Pour la 1ère position, la doctrine officielle, Israël n’acceptera jamais que l’Iran se dote de l’armement nucléaire « pour des raisons de survie » de l’état hébreu. Cette affirmation a été confortée par les déclarations irresponsables ou provocatrices d’Ahmadinejad appelant à la destruction d’Israël.

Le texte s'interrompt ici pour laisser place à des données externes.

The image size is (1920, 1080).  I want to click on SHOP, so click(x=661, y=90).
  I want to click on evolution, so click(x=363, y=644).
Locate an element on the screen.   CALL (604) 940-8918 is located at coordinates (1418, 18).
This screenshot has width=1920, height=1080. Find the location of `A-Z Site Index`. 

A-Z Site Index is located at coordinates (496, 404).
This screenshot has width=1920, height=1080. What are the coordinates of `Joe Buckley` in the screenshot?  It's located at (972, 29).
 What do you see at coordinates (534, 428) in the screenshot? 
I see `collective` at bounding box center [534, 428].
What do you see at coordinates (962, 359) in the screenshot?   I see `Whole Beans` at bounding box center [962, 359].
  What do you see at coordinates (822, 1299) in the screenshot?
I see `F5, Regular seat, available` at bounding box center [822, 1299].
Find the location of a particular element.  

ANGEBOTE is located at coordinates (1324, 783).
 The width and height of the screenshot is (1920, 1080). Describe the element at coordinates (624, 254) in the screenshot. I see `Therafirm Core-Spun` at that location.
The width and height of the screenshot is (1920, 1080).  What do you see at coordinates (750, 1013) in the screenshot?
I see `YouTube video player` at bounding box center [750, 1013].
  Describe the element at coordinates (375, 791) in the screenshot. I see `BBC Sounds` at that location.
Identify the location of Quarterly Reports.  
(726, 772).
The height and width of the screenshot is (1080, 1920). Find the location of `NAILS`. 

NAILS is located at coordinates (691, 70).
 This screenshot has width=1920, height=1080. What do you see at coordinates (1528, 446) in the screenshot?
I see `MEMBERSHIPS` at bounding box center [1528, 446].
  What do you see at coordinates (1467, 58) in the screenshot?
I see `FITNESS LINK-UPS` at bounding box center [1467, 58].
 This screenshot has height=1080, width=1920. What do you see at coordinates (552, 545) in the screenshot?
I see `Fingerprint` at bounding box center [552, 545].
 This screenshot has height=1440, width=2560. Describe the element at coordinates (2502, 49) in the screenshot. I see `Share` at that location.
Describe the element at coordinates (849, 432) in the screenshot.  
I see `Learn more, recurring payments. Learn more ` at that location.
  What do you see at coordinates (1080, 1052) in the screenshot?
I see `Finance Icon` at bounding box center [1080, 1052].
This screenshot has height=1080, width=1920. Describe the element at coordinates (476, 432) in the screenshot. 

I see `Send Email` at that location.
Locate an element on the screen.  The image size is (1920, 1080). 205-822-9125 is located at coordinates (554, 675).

Cette « menace vitale » serait renforcée, selon ses contempteurs, par « le renforcement de capacités militaires stratégiques qui permettraient aux Iraniens de s’en prendre plus facilement à Israël, telles que l’acquisition clandestine de douze missiles de croisière de type Kh-55 (crédité d’une portée de 3 000 km) auprès de l’Ukraine déjà en 2001, ou bien encore la mise en orbite par Téhéran du satellite de reconnaissance Sina-1 (par un lanceur russe) au mois d’octobre 2005 ».
Pierre Morville
Derrière l’intransigeance affichée de l’Etat hébreu sur le dossier du nucléaire iranien, deux options restent ouvertes : la volonté d’une offensive à tout prix ; à laquelle Tel-Aviv pourrait éventuellement renoncer contre d’importantes contreparties. Mais lesquelles ?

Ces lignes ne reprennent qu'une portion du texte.